| HN Mirror

Y	Hacker News new \| ask \| show \| jobs


	by extr 396 days ago
	I find Gary's arguments increasingly semantic and unconvincing. He lists several examples of how LLMs "fail to build a world model", but his definition of "world model" is an informal hand-wave ("a computational framework that a system (a machine, or a person or other animal) uses to track what is happening in the world"). His examples are lifted from a variety of unclear or obsolete models - what is his opinion of O3? Why doesn't he create or propose a benchmark that researchers could use to measure progress of "world model creation"? What's more, his actual point is unclear. Even if you simply grant, "okay, even SOTA LLMs don't have world models", why do I as a user of these models care? Because the models could be wrong? Yes, I'm aware. Nevertheless, I'm still deriving subtantial personal and professional value from the models as they stand today.

2 comments

voidhorse 396 days ago

I think the point is that category errors or misinterpreting what a tool does can be dangerous.

Both statistical data generators and actual reasoning are useful in many circumstances, but there are also circumstances in which thinking that you are doing the latter when you are only doing the former can have severe consequences (example: building a bridge).

If nothing else, his perspective is a counterbalance to what is clearly an extreme hype machine that is doing its utmost to force adoption through overpromising, false advertising, etc. These are bad things even if the tech does actually have some useful applications.
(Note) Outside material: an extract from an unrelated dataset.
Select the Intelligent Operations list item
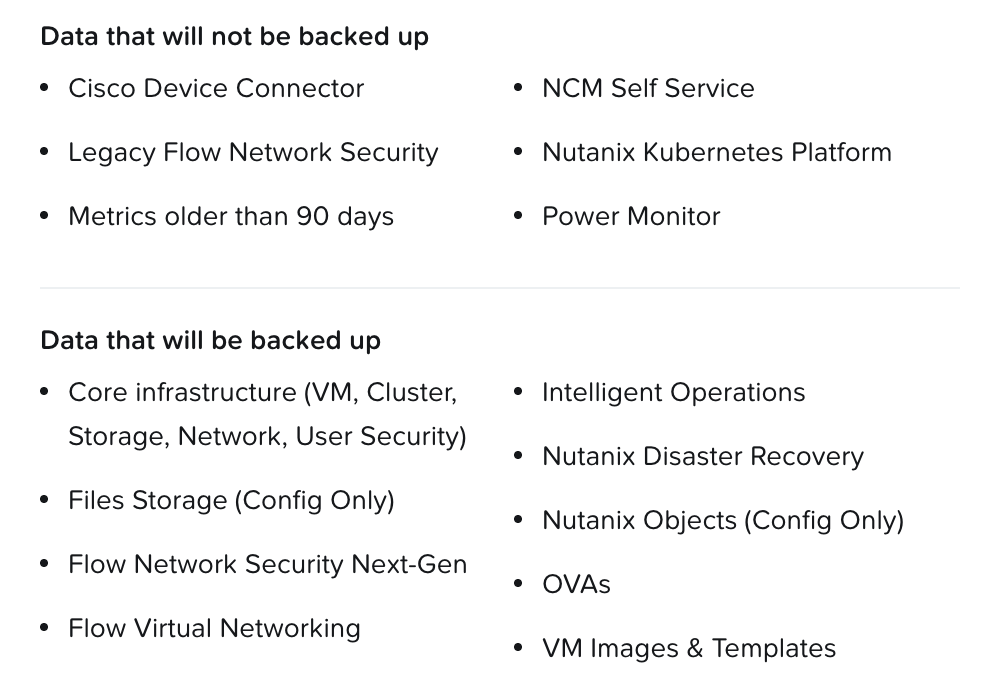 pos(673,392)
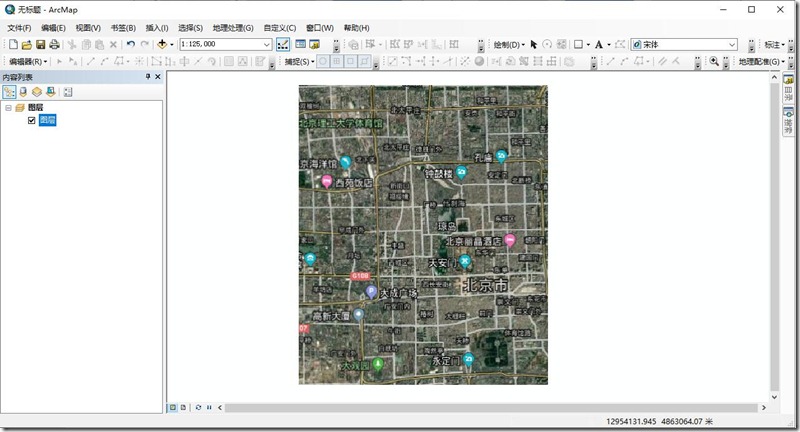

As for benchmarks, if you fundamentally don't believe that stochastic data generation leads to reason as an emergent property, developing a benchmark is pointless. Also, not everyone has to be on the same side. It's clear that Marcus is not a fan of the current wave. Asking him to produce a substantive contribution that would help them continue to achieve their goals is preposterous. This game is highly political too. If you think the people pushing this stuff are less than estimable or morally sound, you wouldn't really want to empower them or give them more ideas.

NitpickLawyer 396 days ago

> If nothing else, his perspective is a counterbalance to what is clearly an extreme hype machine that is doing its utmost to force adoption through overpromising, false advertising, etc. These are bad things even if the tech does actually have some useful applications.
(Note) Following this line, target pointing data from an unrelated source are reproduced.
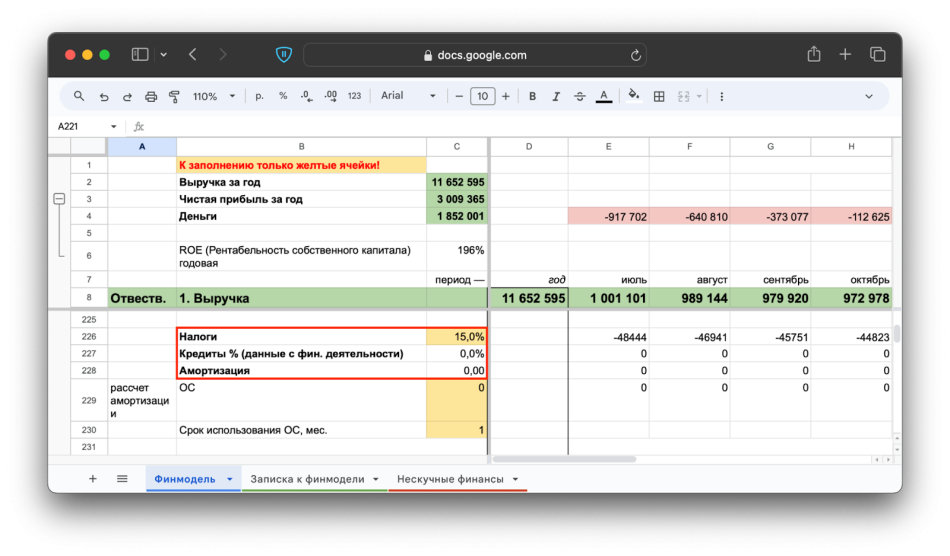Toggle strikethrough formatting
Screen dimensions: 950x556
pos(580,97)
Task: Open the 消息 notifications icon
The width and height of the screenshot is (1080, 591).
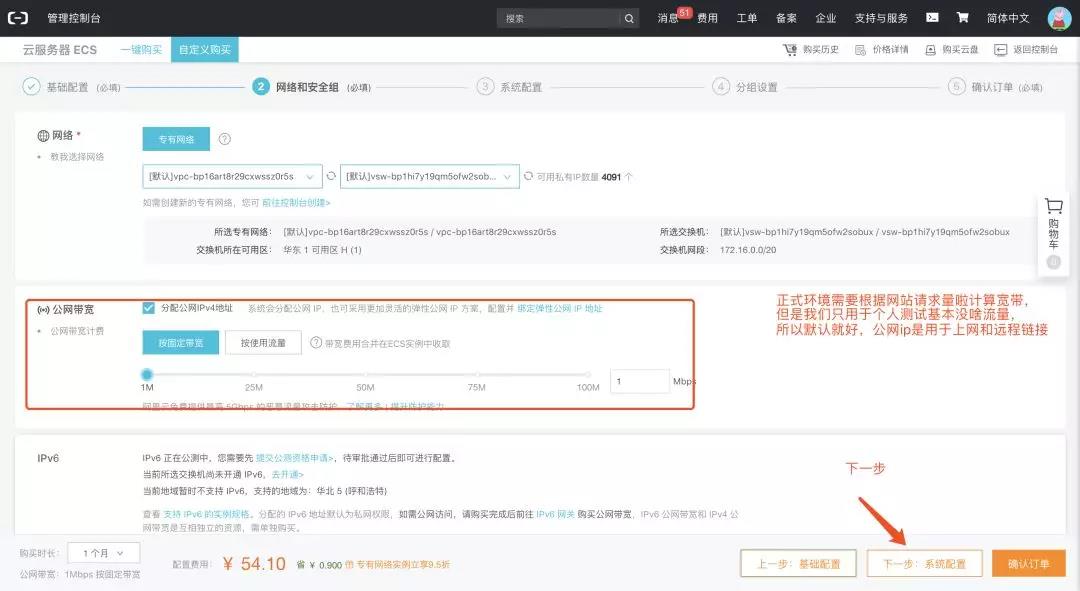Action: point(667,17)
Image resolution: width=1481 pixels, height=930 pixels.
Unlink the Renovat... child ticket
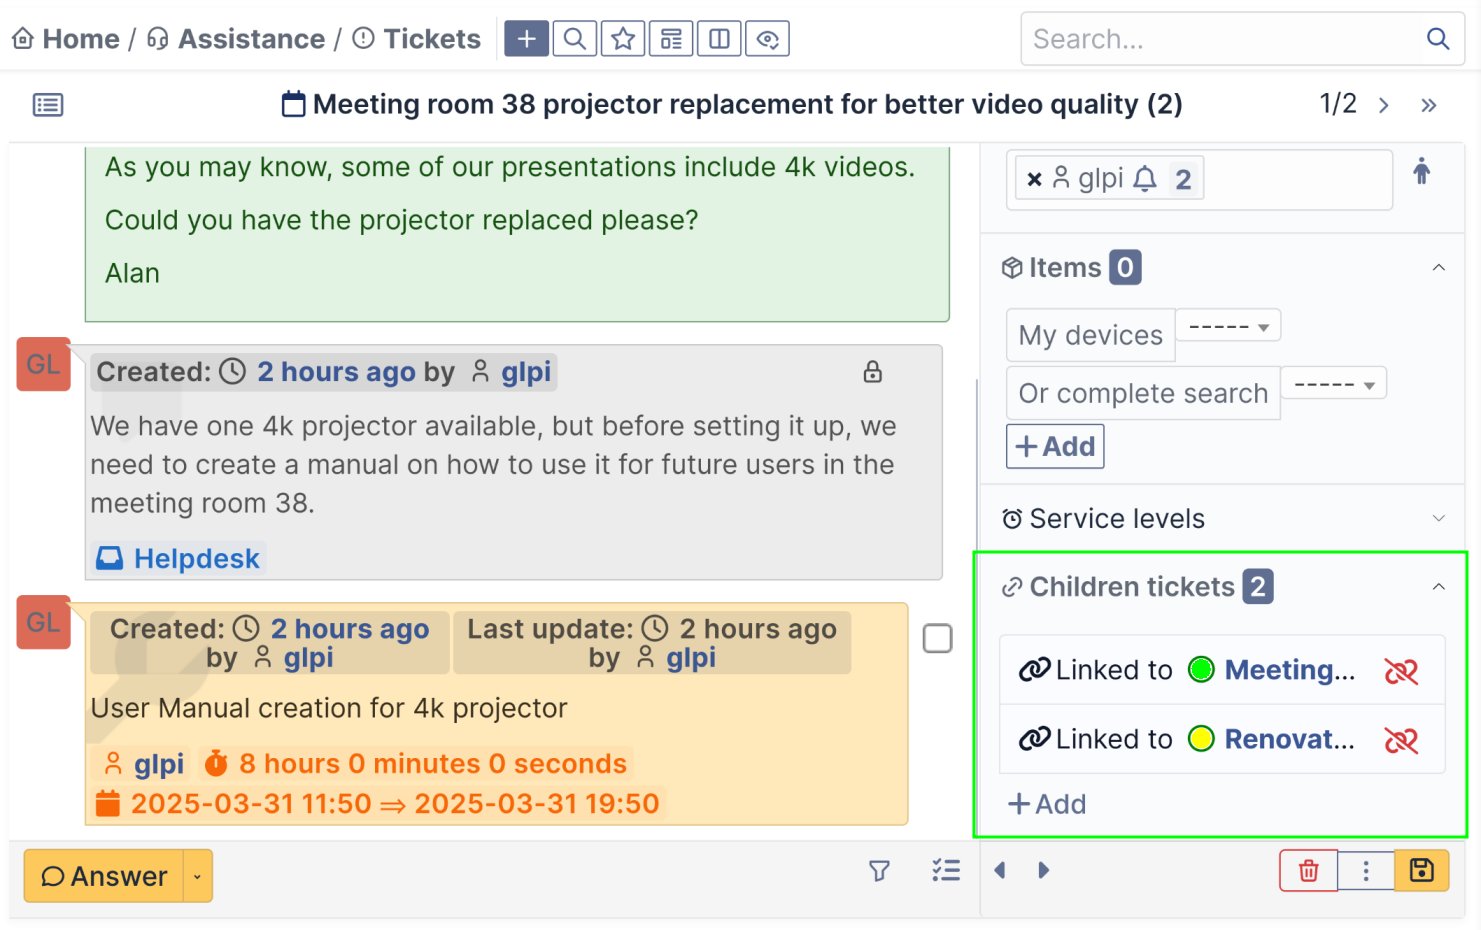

In other words, overhyped in the short term, underhyped in the long term. Where short and long term are extremely volatile.

Take programming as an example. 2.5 years ago, gpt3.5 was seen as "cute" in the programming world. Oh, look, it does poems and e-mails, and the code looks like python but it's wrong 9 times out of 10. But now a 24B model can handle end-to-end SWE tasks in 0-shot a lot of the times.

nmadden 395 days ago

The improvements in programming are largely due to the adoption of “agentic” architectures. This is really a hybrid neural-symbolic approach: the symbolic part being the interpreter/compiler. Effectively the LLM still produces an almost-correct-but-wrong program and then the compiler “fact-checks” it and then the LLM basically local-searches its way from there to something that passes the compiler. (If you want to be disabused of the idea that LLMs on their own are good at programming, just review the “reasoning” log of one trying to fix a simple string | undefined error in Typescript).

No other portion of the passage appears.